Two previously unknown Van Gogh sketches discovered
Researchers recently discovered that two drawings in black chalk were drawn by Vincent van Gogh, thereby expanding the legacy of the famous Dutch artist even further, the Van Vlissingen Art Foundation announced in a press release. Both drawings, Montmartre hill with quarry and Montmartre hill, can be seen in the Singer Laren museum from Tuesday.

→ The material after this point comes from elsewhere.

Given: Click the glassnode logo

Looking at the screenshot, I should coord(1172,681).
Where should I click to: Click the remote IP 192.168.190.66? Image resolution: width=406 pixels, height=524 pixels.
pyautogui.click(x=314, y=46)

The drawings date from 1886. Montmartre hill with quarry (31 by 48 centimeters) is part of the Van Vlissingen Art Foundation's collection. Researchers from the Van Gogh Museum studied the drawing and determined, based on subject, style, technique and material use, that it was drawn by Vincent van Gogh. Based on these findings, the researchers could also attribute a previously disregarded sketch to Van Gogh. This sketch - Montmartre hill (32 by 48 centimeters) - is part of the Van Gogh Museum's collection.
"The two drawings are obviously by the same hand, and in style related to the model drawings that Van Gogh made early in 1886 first in Antwerp and then in Paris at Cormon's studio. The drawing materials used are also identical and the subjects can be linked to paintings that Van Gog made on Montmartre in the spring and early summer", Teio Meedendorp, researcher of the Van Gogh Museum, said.
"Within the drawn oeuvre of Van Gogh, these are two striking works that illustrate how much he was still looking for his own style in the period winter/spring 1886. They illustrate a phase in the learning process of the artist, who eventually reinvented himself in Paris, but here still walked the traditional artistic path", Meedendorp said.
The two sketches will be shown in the Impressionism & Beyond. A Wonderful Journey exhibition in the Singer Laren museum from Tuesday. It is an exhibition of French impressionists, post-impressionists and expressionists. The exhibition includes works by artists like Monet, Manet, Renoir, Signac, Matisse, and Picasso.